Study Design
We will perform a cross-sectional analysis of people with type 2 diabetes registered with primary care practices in the Royal College of General Practitioners (RCGP) Research and Surveillance Centre (RSC) network. Data will be extracted from the computerised medical records of patients registered with RCGP RSC practices on 31 July 2019.
Data Source
The RCGP RSC is a sentinel network made up of volunteer primary care practices distributed throughout England and parts of Wales. The RCGP RSC has been supported by the Department of Health for over 50 years and produces a weekly report to monitor the trends of respiratory diseases including influenza [7]. There are over 1500 practices within the network, which includes a representative sample of over 10 million registered patients [8]. The network represents approximately 10% of primary care practices in England and Wales.
Primary care is suited to this type of research because this is where the majority of people with type 2 diabetes are managed. In the UK, every patient has a unique patient identifier, a National Health Service (NHS) number; an advantage this carries is that when an individual registers with a different practice, their medical history moves with them. This also allows for linkage with other data sets such as genetic and hospital data [9].
Primary care data are computerised and recorded using clinical codes and free text. Until recently, the standard coding terminology used in primary care was the Read classification (Read Version 2 and Clinical Terms Version 3 [CTV3]) [10]. This was replaced by the Systematized Nomenclature of Medicine Clinical Terms (SNOMED CT) in April 2018 [11]. Clinical codes include information for diagnoses, prescriptions, investigations, and processes of care.
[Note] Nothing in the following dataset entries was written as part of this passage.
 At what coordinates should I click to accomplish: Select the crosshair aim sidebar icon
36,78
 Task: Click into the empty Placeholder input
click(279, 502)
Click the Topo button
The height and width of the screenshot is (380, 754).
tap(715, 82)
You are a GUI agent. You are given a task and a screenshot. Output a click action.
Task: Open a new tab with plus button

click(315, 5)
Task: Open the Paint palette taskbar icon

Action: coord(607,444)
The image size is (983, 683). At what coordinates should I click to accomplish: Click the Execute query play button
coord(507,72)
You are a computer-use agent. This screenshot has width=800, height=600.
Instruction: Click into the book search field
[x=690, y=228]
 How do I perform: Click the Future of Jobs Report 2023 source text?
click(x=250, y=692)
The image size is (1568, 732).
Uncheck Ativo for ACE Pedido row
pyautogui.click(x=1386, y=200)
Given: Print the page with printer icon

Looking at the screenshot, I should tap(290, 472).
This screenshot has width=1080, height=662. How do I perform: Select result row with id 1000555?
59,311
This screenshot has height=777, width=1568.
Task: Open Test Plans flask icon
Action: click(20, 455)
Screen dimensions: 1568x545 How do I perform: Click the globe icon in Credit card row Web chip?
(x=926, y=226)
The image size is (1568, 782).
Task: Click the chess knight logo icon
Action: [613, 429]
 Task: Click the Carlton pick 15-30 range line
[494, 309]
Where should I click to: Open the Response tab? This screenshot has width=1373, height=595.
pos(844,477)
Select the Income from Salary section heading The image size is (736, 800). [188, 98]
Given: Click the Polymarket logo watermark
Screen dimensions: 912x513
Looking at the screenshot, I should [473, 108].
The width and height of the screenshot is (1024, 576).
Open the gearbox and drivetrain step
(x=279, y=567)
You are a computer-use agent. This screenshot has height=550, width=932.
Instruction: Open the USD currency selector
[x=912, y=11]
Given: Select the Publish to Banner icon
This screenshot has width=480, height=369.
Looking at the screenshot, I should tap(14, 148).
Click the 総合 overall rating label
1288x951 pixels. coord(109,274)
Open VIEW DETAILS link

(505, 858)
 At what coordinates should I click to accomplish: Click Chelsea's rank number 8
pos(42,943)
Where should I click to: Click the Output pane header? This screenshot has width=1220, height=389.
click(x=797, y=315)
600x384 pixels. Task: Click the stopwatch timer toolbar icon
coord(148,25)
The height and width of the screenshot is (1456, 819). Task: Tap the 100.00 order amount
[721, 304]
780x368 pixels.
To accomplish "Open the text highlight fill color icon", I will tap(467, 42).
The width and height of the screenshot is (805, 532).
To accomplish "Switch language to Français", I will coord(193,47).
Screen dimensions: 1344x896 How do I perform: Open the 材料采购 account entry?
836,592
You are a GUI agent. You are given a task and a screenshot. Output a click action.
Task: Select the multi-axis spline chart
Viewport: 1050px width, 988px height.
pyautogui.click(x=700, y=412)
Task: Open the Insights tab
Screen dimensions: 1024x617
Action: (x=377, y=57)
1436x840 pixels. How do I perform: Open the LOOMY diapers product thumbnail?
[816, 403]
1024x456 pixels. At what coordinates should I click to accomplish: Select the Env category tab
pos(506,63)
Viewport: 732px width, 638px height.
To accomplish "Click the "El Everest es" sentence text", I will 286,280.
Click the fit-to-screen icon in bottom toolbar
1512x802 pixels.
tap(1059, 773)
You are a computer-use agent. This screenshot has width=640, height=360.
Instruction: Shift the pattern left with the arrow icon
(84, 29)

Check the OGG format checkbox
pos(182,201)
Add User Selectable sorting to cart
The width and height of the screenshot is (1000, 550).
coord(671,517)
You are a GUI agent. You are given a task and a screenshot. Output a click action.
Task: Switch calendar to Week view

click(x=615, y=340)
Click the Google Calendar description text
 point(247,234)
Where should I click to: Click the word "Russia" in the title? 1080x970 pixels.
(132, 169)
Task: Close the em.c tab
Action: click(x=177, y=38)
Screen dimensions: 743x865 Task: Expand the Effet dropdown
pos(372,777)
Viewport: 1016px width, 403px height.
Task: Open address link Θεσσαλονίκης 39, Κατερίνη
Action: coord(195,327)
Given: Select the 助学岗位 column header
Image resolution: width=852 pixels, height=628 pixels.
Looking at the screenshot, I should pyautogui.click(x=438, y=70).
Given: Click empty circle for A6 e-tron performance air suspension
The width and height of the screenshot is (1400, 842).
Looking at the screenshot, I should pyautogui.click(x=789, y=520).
Data completeness of the RCGP RSC database is high in the type 2 diabetes population owing to the pay-for-performance incentive programme to improve coding for chronic diseases, the Quality and Outcomes Framework [8, 12, 13], and a dedicated team of practice liaison officers that work closely with the practices and are able to provide feedback on coding.
Study Population
The study population will comprise all adults with type 2 diabetes registered in the RCGP RSC network on 31 July 2019. Included patients will be aged 18 years or older on this date. Any patients that de-registered from a practice in the RCGP RSC network before 31 July 2019 will not be included in the study. The cohort will be identified using a two-step ontological process [13]. In the first step, all people with diabetes are identified according to diagnostic codes, results from blood glucose tests, and use of glucose-lowering drugs. These people are then categorised by diabetes type using a seven-step algorithm, which takes into account medications, BMI, age at first insulin prescription, and other features specific to type 1 diabetes or type 2 diabetes.
Statistical Analysis
We will determine the proportion of adults with type 2 diabetes ever prescribed an SGLT2i. The percentage of SGLT2is prescribed in this cohort will then be calculated according to renal function, using the following eGFR values: < 45, 45–59, and ≥ 60 mL/min/1.73 m2. In addition, we will calculate the proportion of prescriptions in people with heart failure and type 2 diabetes, stratified by BMI categories (underweight, < 18.5 kg/m2; normal weight, 18.5–24.9; overweight, 25.0–29.9; obese, ≥ 30), and report the percentage of SGLT2is prescribed as an add-on to a diuretic or following discontinuation of prescribing for a diuretic. To identify the presence of heart failure, we will use codes for heart failure provided in the 2019/20 Quality and Outcomes Framework business rules [14]. These include heart failure diagnosis codes, codes for left ventricular systolic dysfunction diagnosis, and codes that confirm heart failure by echocardiogram (e.g. “echocardiogram shows left ventricular systolic dysfunction”). Demographic data (age, gender, and ethnicity) for these data will be reported. These summary statistics will be reported using counts and percentages for categorical data, and means and standard deviations for continuous data.
To determine whether the presence of heart failure or renal function influences the propensity to prescribe SGLT2is, we will perform a multilevel logistic regression analysis (using clustering to account for inter-practice variation). The model will be adjusted for age, gender, ethnicity, socioeconomic status (using the Index of Multiple Deprivation [15]), BMI, blood pressure, glycated haemoglobin (HbA1c), presence of cardiovascular disease, and use of diuretics. For sensitivity analysis, we will repeat the logistic regression after applying multiple imputation with chained equations as a method to account for missing information for key variables in the database. Odds ratios with 95% confidence intervals and P values will be reported for each variable.